PROBLEM DESCRIPTION: Exclude images, then output the remaining data verbatim.

AVAILABLE DATA:
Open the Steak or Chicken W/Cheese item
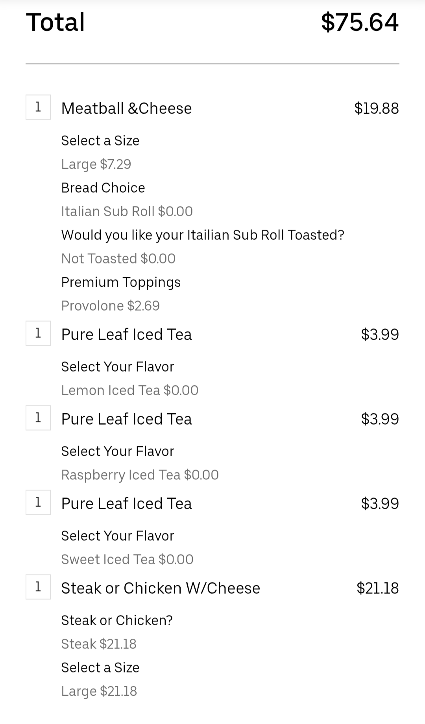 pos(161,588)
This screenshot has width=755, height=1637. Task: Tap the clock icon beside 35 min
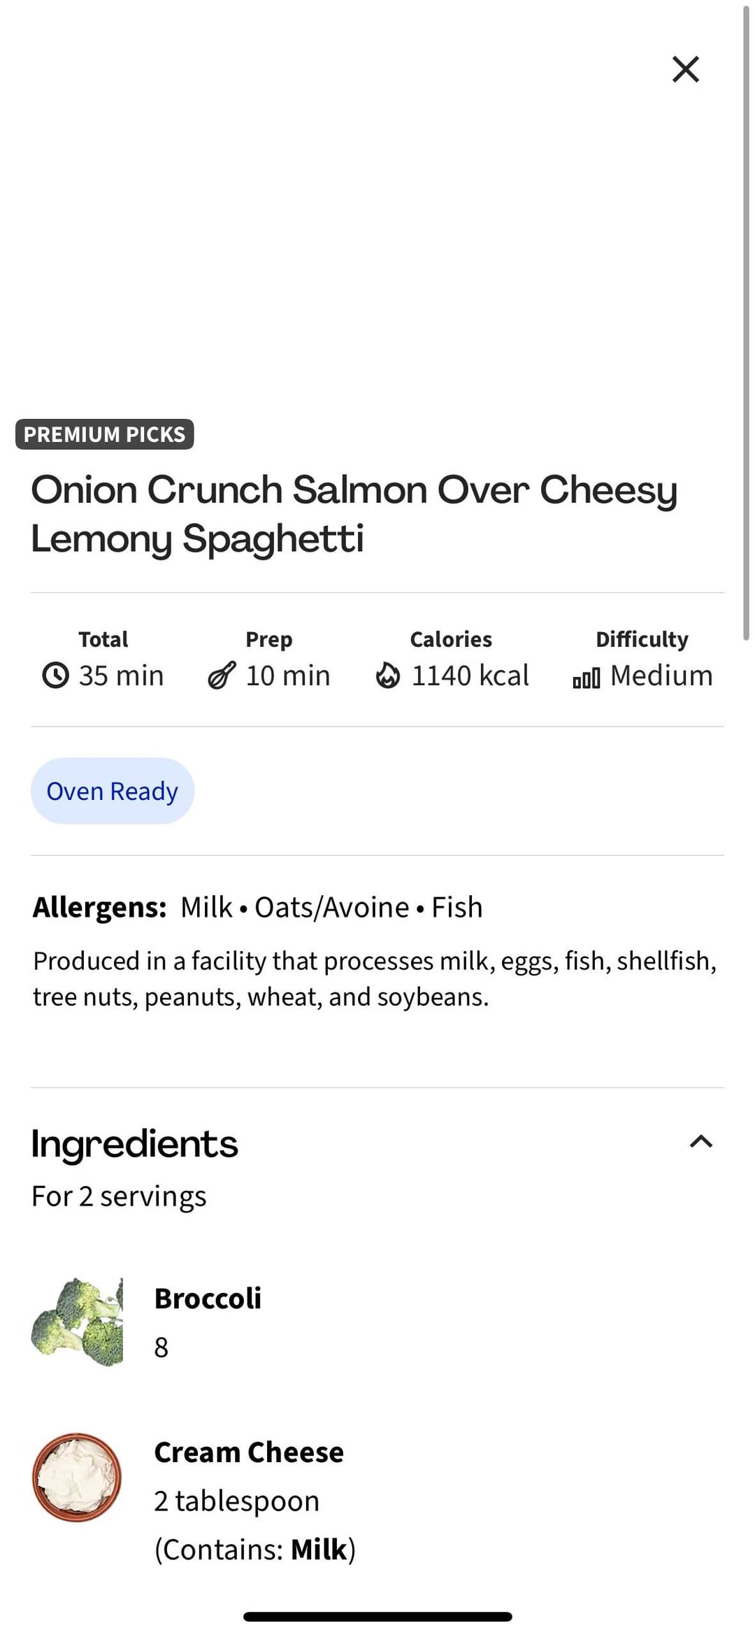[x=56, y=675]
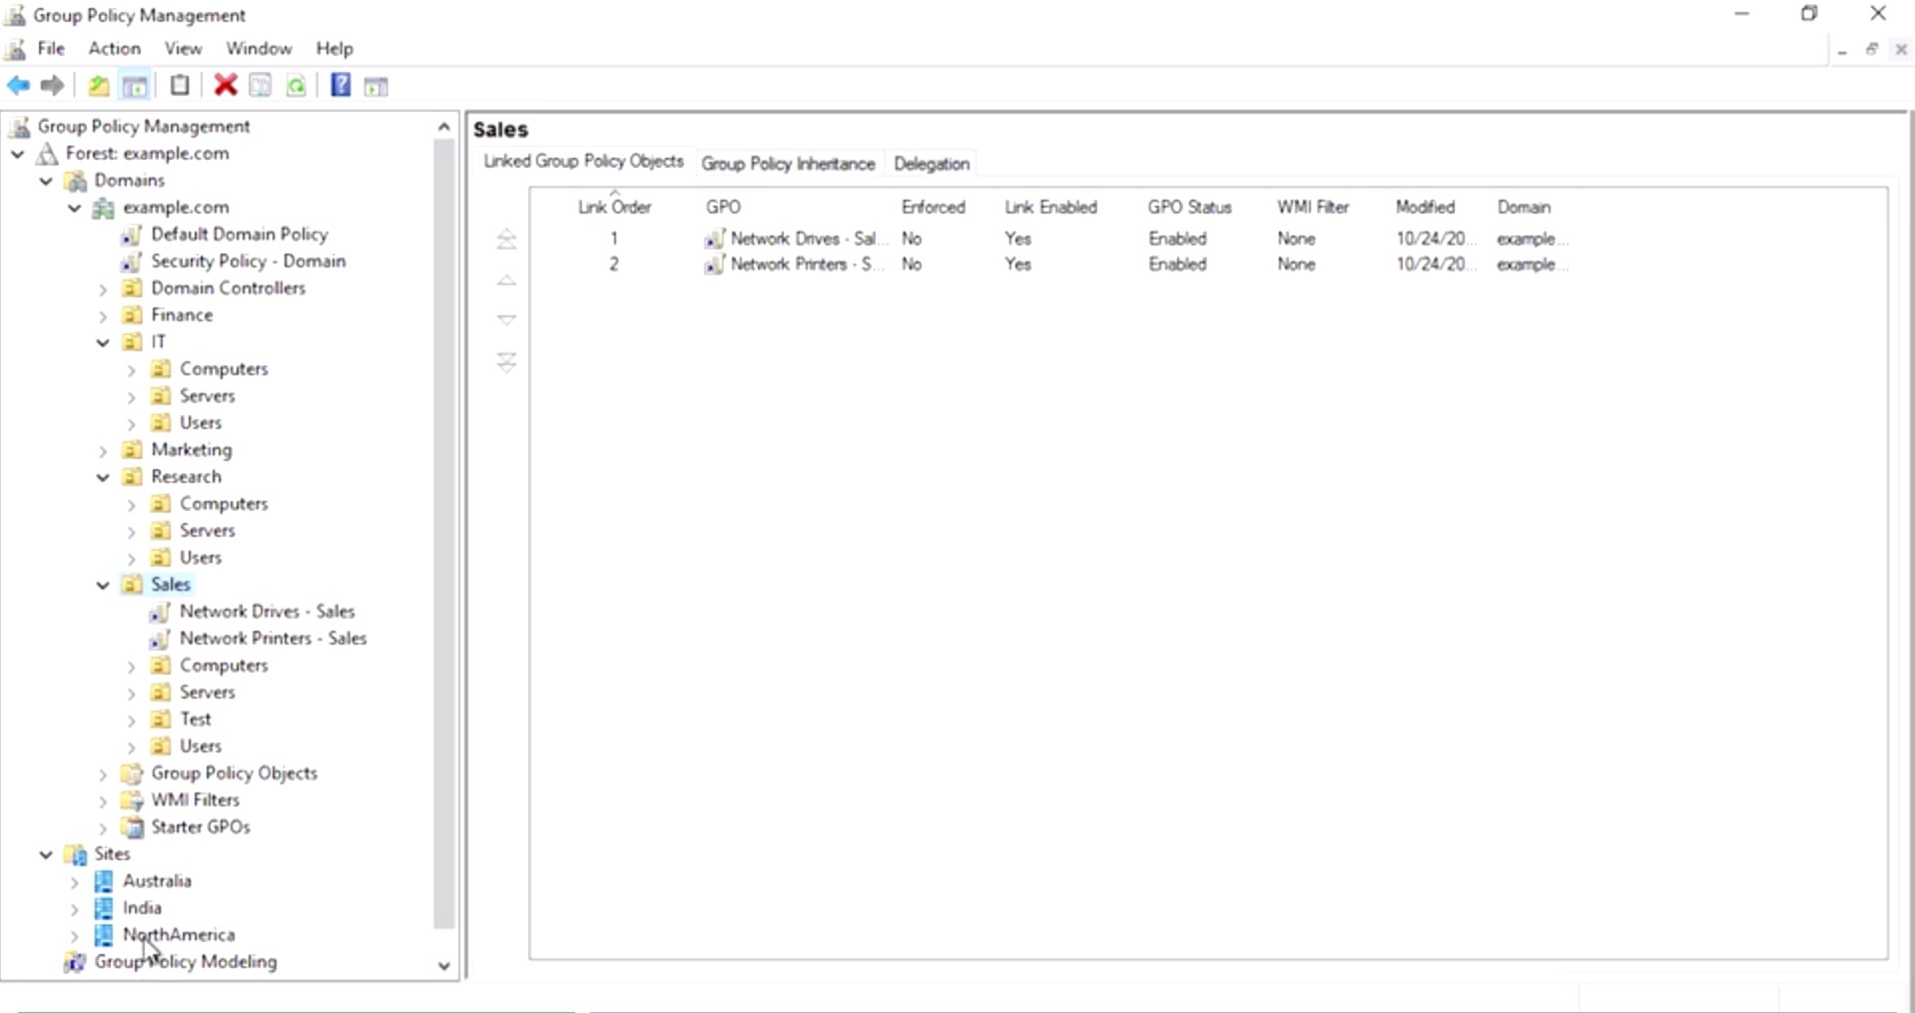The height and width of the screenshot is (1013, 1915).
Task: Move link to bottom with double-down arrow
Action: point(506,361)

PROBLEM SOLUTION:
Open the Steak or Chicken W/Cheese item
 pos(161,588)
This screenshot has width=755, height=1637. Task: Tap the clock icon beside 35 min
[x=56, y=675]
The height and width of the screenshot is (1013, 1915).
Task: Move link to bottom with double-down arrow
Action: point(506,361)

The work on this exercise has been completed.